In answer to the question “What engages readers?” Daniel Kalla has said, “It has to be character. I don’t think it’s language. … It can be a brilliant plot, but if you have just no interest, and the characters aren’t real, and you can’t relate to them, you don’t really care.”
In The Far Side of the Sky, Kalla seems, once again, to have taken his own advice to heart and made a strenuous effort to create sympathetic and credible characters. He has almost succeeded. Dr. Franz Adler and his Austrian Jewish family seem sympathetic enough and real enough that this reader was keen to find out what happens to them, even when background summaries clutter up the otherwise fast-moving narrative.
Kalla, who practises emergency medicine when not writing novels, has had plenty of experience with medical interventions and fast-moving plots in his six previously published thrillers. The Far Side of the Sky makes use of both devices and does so realistically enough to sweep the reader along for the ride.

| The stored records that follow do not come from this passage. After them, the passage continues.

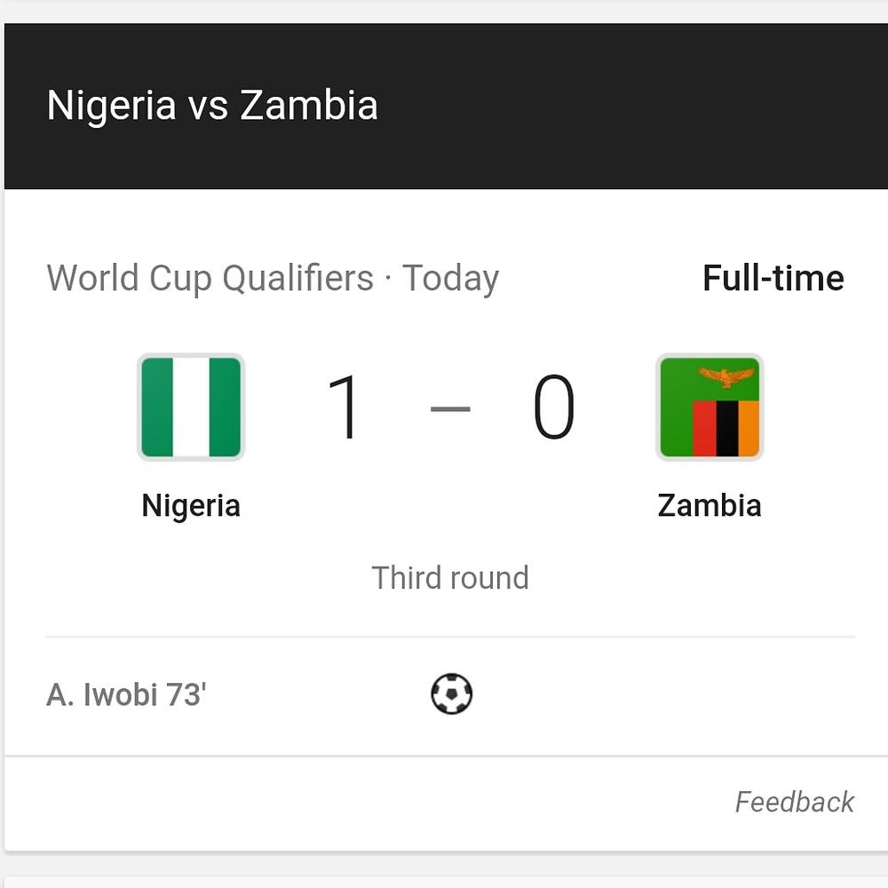Click the 73' goal minute

(186, 694)
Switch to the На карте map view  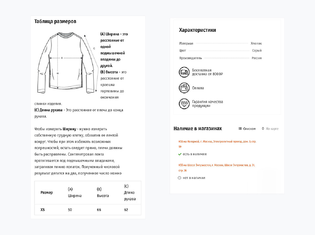click(x=272, y=129)
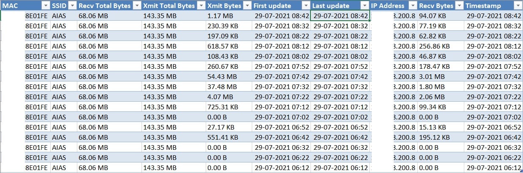
Task: Select the Xmit Bytes cell 1.17 MB
Action: click(229, 16)
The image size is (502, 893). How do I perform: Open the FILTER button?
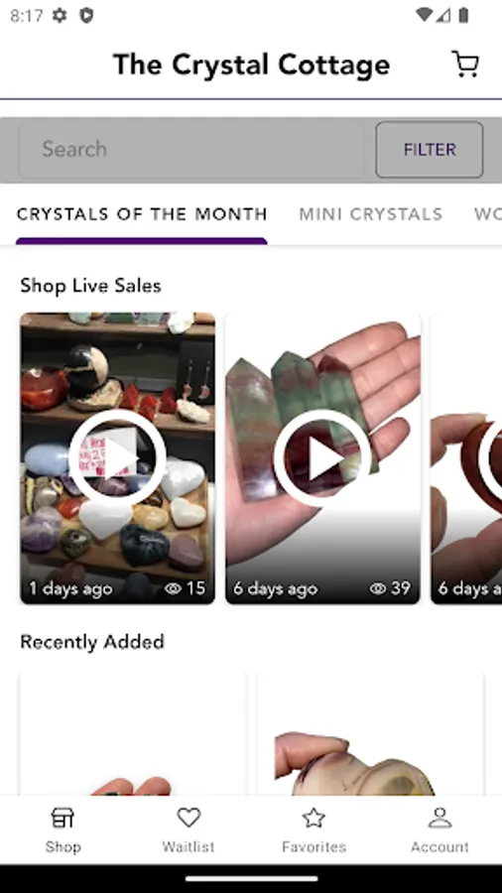[430, 149]
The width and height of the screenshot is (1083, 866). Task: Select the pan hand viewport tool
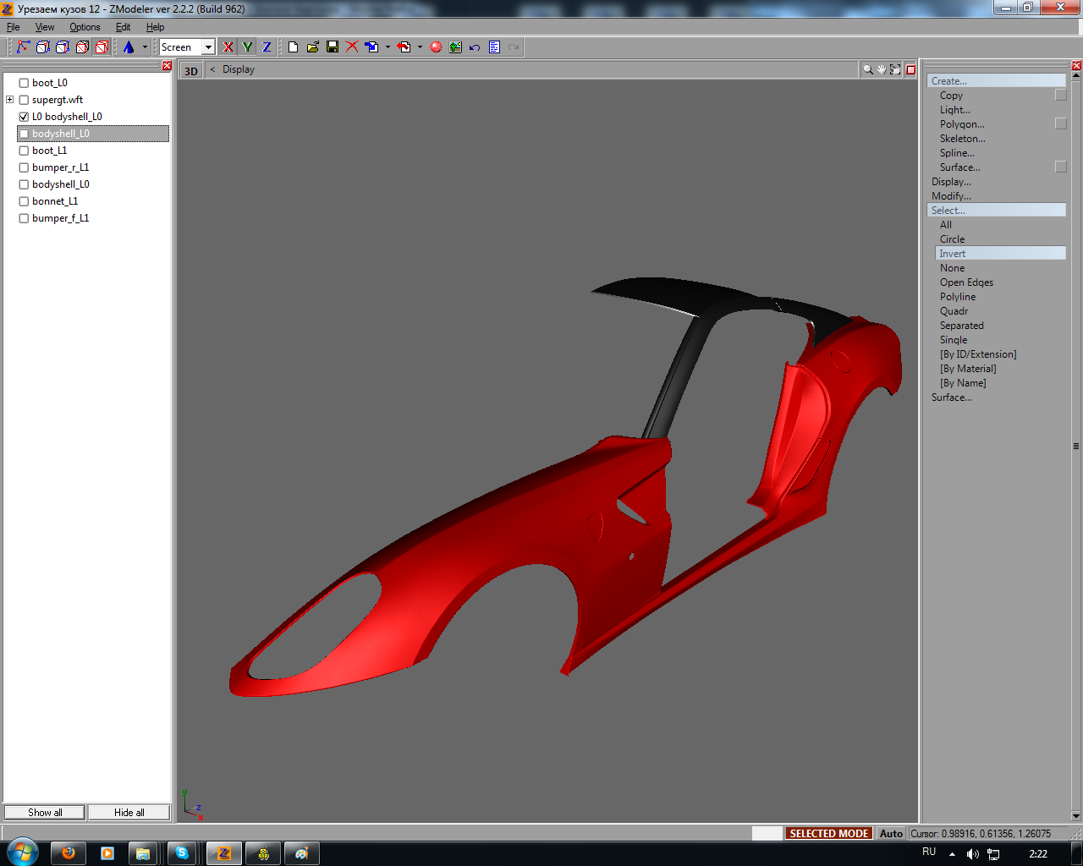(x=881, y=70)
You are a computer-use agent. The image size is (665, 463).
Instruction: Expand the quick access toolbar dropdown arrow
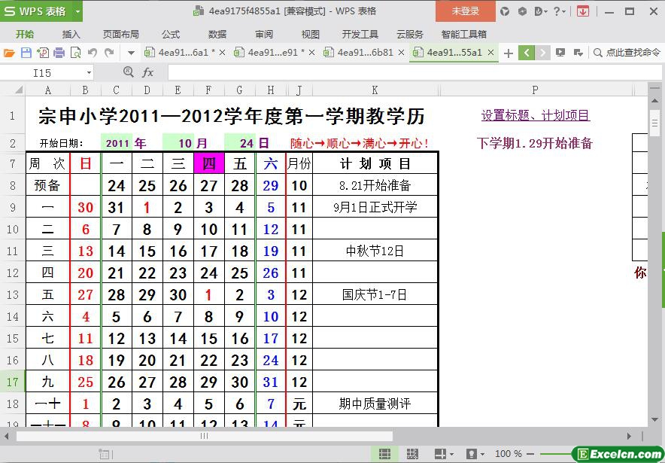pos(131,53)
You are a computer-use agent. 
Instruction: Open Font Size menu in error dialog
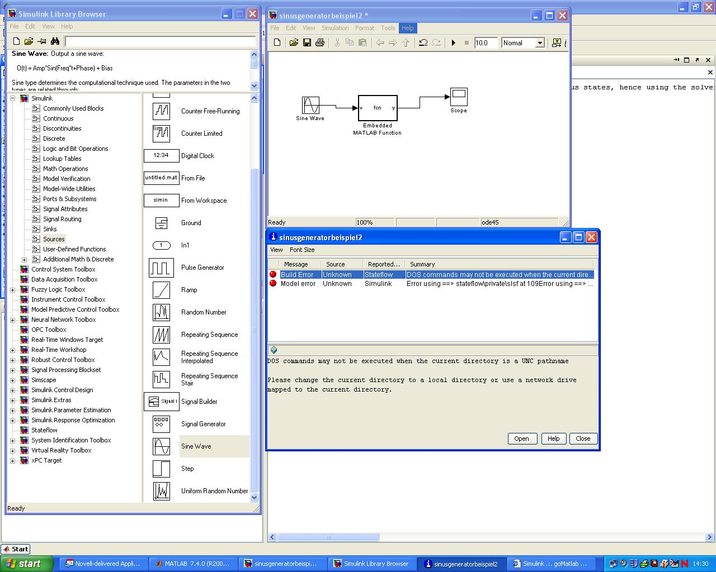pos(302,250)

The problems emerge when he comes to the vast canvas of history he has chosen as the backdrop to his love story. He has to deal with the horrific realities of Hitler’s rise to power in Germany, the Anschluss and the enthusiastic reception of Nazism in Austria, the murderous regime that encouraged the outrages of the November, 1938, Kristallnacht, the Night of Broken Glass, when many of Vienna’s Jews were humiliated, beaten and killed by enraged mobs. He has to present the circumstances of the forced emigration of Jews minus their property. And that’s just in the first third of the book.

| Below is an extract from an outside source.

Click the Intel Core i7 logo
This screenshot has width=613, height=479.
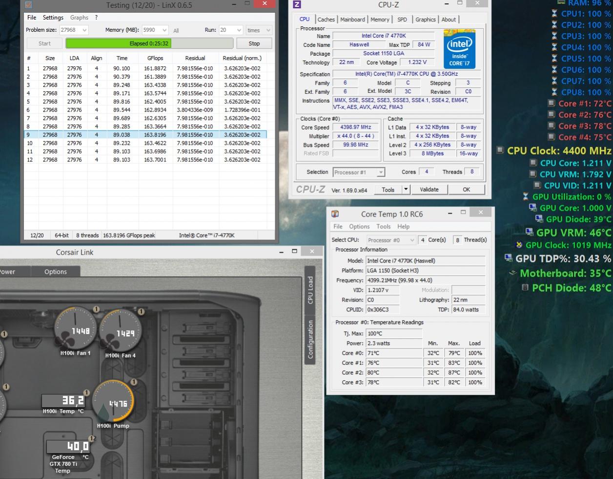(x=459, y=49)

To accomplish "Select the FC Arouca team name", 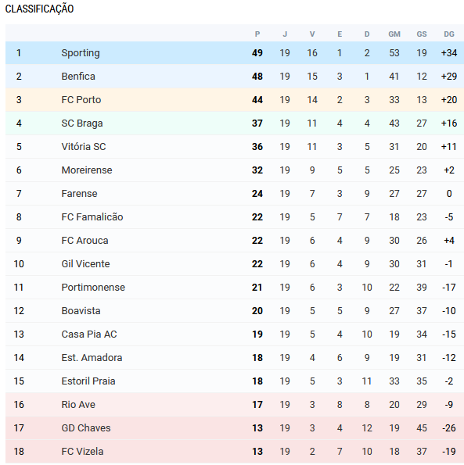I will [85, 240].
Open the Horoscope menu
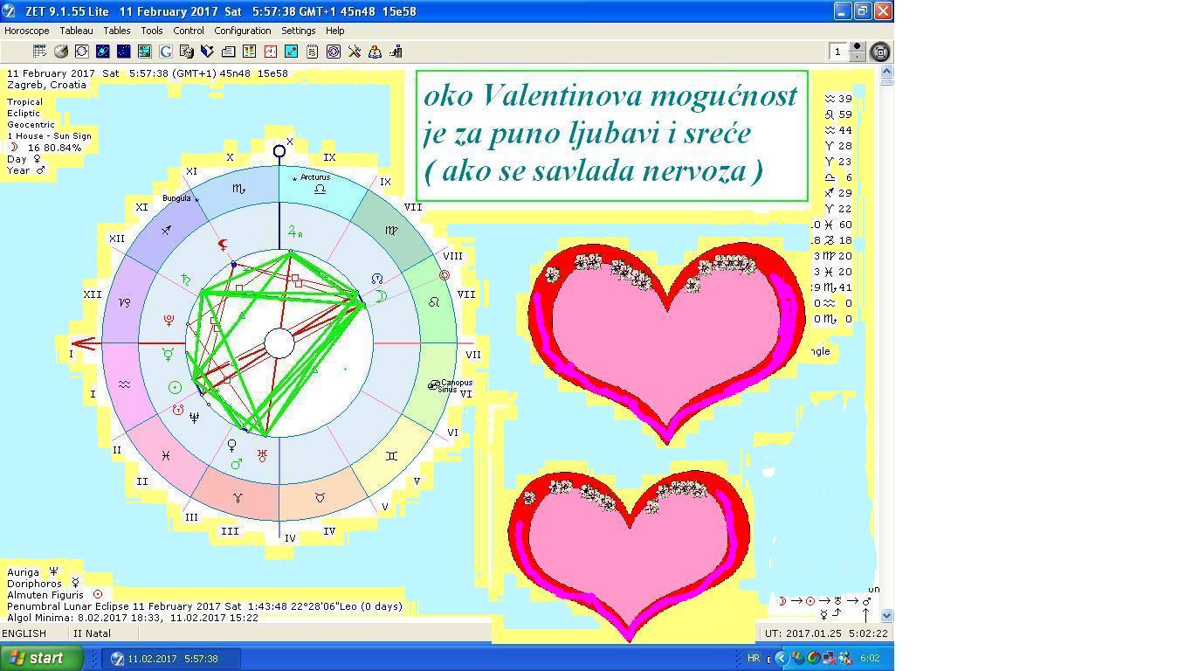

Kalla chose to cram much of the background into chunks of explanations, but we get through it only to be bogged down again once the remnants of the once-prosperous Adler family head for Shanghai. Shanghai was one of the very few places in the world that accepted Jewish refugees.

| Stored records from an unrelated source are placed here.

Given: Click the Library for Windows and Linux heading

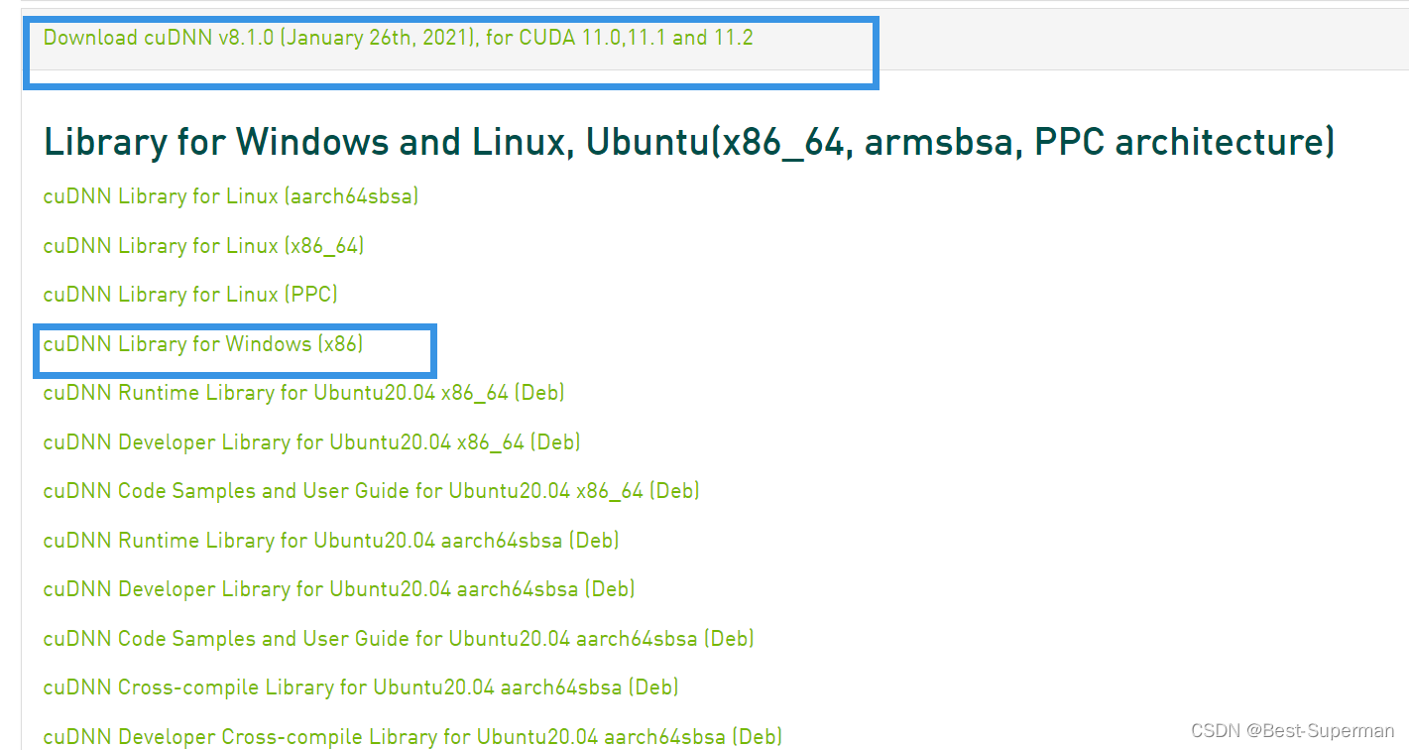Looking at the screenshot, I should pyautogui.click(x=688, y=141).
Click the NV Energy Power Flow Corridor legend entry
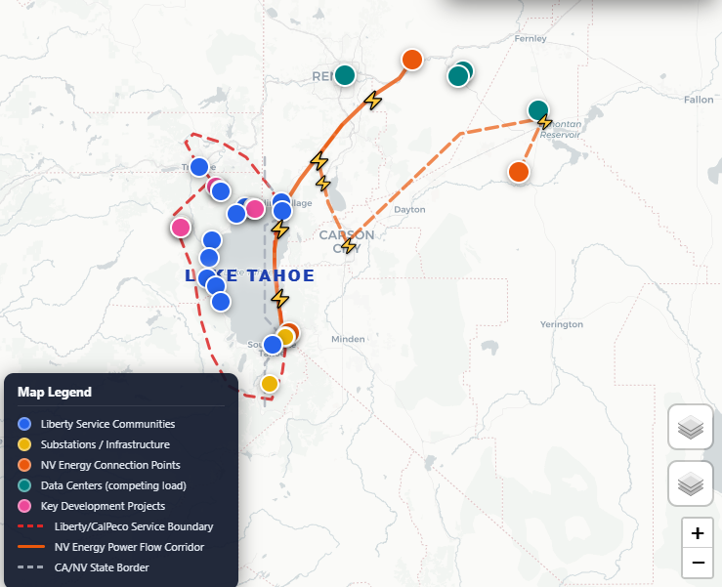 (110, 547)
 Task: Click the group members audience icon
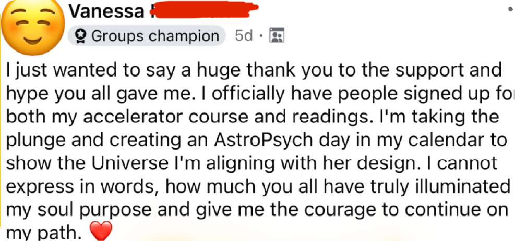coord(276,35)
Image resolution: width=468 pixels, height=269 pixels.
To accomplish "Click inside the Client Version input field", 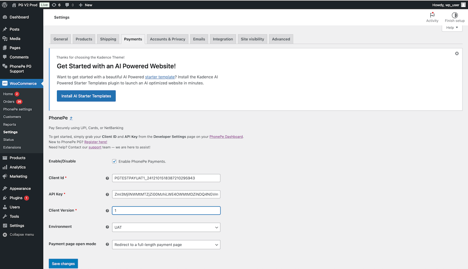I will coord(166,210).
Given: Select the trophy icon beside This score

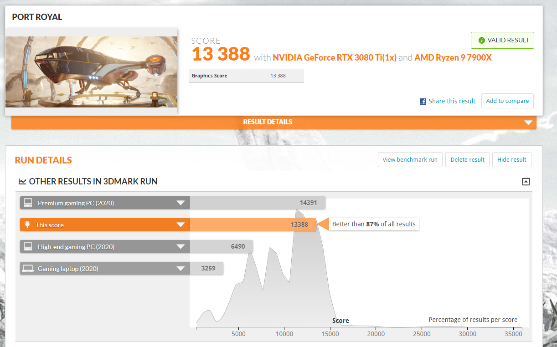Looking at the screenshot, I should point(27,225).

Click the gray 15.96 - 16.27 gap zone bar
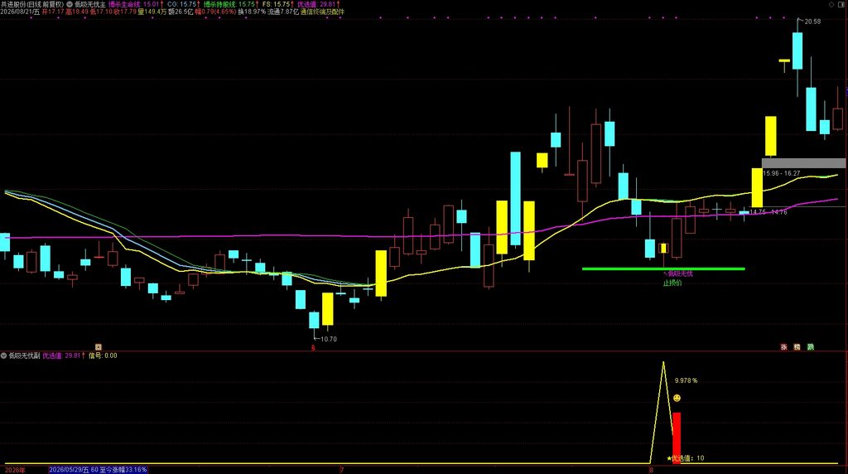point(803,163)
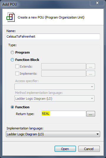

Now, Kalla is faced with the daunting task of providing background on how Shanghai became the strange anomaly of international quarters, the Opium War, the Japanese invasion of China and the massacre of Nanking, just so he can tell a part of his tale from the point of view of a courageous young half-Chinese woman who will, inevitably, fall in love with Franz Adler.
He had my sympathy. I mean the author.
In order to keep the dramatic tale at a boil, he even transports Adolf Eichmann to Shanghai, so he can, once again, bring him face to face with the seemingly unflappable (his heart, I am sure, is thumping, but he wouldn’t show it) Dr. Adler.
By this time, I was willing to discard disbelief, just so as to send Adler and his beloved Sunny (despite his effort to give her life, she often slips off the page) to some (any) safe place, but deep down I feared for them, knowing what happened in Shanghai, even as I kept tripping over those troublesome chunks of research, as well as the too many hurried sentences that don’t quite work (such as, “His thoughts weighing heavily, Franz hurried home”). Language does, after all, matter, even in a big-canvas story with some very well-drawn characters.
Daniel Kalla does explain in an author’s note why he chose to bring Eichmann to Shanghai, and how he used real people to mix with his invented characters, but the plot has trouble absorbing all this, even over more than 400 pages.
Anna Porter’s most recent books are The Ghosts of Europe and Kasztner’s Train.